After a few days in Thessaloniki, I was off to Naoussa, a small town to the west of Thessaloniki where my great grandparents were from. Naoussa is probably one of the most interesting and beautiful places in Greece that no one really knows about. It's in the mountains and there are gorgeous fruit tree and grape farms all around. The town itself also has a river with lots of waterfalls running through it and it has two absolutely beautiful parks. It's also a pretty amazing place because it's the location of the school that was run by Aristotle where he taught Alexander the Great. I don't care if you're not really into history, that's still ridiculously cool. The school is basically a series of caves by a stream and it's preserved as an outdoor museum now.

Also, in a neighbouring town, there's the site where King Phillip II, Alexander the Great's father, was buried and had his palace. They have a museum there which is by far my favorite museum in the world which was built around the tomb of King Phillip, so you can actually go down into the site and see the door to the tomb. It's pretty incredible to walk down the creaky wooden steps into the cool darkness and stare at this marble tomb that's thousands of years old, especially when there's no one else down there and the sounds of the people in the museum above you are muffled. It's a good place to pretend that you're Indiana Jones. The artifacts from the tombs are also on display and it's crazy how well the delicate gold crowns and other royal accoutrements survived. Alright, that's enough of my mild archaeology obsession.

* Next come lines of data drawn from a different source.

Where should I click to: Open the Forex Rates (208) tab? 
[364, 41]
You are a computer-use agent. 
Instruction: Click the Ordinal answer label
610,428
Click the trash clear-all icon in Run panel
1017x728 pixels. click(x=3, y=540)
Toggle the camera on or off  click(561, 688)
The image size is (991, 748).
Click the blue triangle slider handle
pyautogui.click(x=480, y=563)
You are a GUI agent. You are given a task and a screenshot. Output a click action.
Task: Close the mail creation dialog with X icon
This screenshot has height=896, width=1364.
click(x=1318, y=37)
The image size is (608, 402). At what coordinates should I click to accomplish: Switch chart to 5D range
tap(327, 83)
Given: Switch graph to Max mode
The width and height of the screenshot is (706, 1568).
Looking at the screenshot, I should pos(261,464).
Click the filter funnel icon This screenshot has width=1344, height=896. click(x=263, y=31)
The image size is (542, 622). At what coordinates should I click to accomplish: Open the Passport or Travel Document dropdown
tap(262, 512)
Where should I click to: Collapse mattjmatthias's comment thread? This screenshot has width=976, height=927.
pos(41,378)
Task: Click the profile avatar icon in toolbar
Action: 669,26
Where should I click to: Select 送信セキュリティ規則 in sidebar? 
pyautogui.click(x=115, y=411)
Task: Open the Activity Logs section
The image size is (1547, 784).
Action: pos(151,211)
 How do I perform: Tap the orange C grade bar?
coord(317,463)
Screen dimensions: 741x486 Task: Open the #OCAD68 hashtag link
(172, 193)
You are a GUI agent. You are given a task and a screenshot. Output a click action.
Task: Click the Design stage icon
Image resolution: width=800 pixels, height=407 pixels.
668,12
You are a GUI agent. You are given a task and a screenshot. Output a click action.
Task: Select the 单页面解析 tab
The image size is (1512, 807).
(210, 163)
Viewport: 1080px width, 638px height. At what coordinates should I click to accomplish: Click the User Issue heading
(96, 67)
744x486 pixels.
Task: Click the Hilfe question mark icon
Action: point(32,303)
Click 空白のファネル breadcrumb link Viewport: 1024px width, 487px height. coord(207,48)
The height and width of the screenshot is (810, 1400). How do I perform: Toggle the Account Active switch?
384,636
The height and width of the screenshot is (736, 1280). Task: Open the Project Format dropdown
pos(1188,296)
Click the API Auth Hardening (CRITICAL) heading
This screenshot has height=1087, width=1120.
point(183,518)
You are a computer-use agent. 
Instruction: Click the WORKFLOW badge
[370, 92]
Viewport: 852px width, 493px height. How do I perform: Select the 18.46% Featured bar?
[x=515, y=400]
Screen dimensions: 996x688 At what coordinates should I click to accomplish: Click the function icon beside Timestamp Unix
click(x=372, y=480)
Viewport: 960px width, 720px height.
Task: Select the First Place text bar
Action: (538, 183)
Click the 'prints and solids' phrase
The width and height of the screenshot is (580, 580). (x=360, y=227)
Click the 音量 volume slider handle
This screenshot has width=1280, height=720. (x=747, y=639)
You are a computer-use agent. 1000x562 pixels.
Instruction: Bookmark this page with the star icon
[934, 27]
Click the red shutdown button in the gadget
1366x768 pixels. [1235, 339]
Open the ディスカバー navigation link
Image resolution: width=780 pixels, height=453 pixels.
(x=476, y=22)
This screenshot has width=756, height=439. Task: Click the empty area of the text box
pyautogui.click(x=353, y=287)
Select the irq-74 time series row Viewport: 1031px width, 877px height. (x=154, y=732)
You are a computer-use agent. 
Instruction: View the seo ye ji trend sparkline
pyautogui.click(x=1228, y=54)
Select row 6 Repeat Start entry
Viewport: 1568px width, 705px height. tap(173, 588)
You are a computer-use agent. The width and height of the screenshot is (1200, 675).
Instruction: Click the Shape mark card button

There's also a more personal attachment I have with Naoussa; other than the wonderful family that I have there, there was recently a monument put up of my great, great-grandfather who was killed while trying to negotiate a peace with Bulgarian armed bands who had been attacking the population while Greece was under Ottoman control. It's really nice having such a personal connection to the history in the area and I loved getting back to my Greek roots. Plus, it seems pretty fitting now that I'm studying conflict resolution and insurgencies.

It's only been a week and I already wish I could be back in Greece.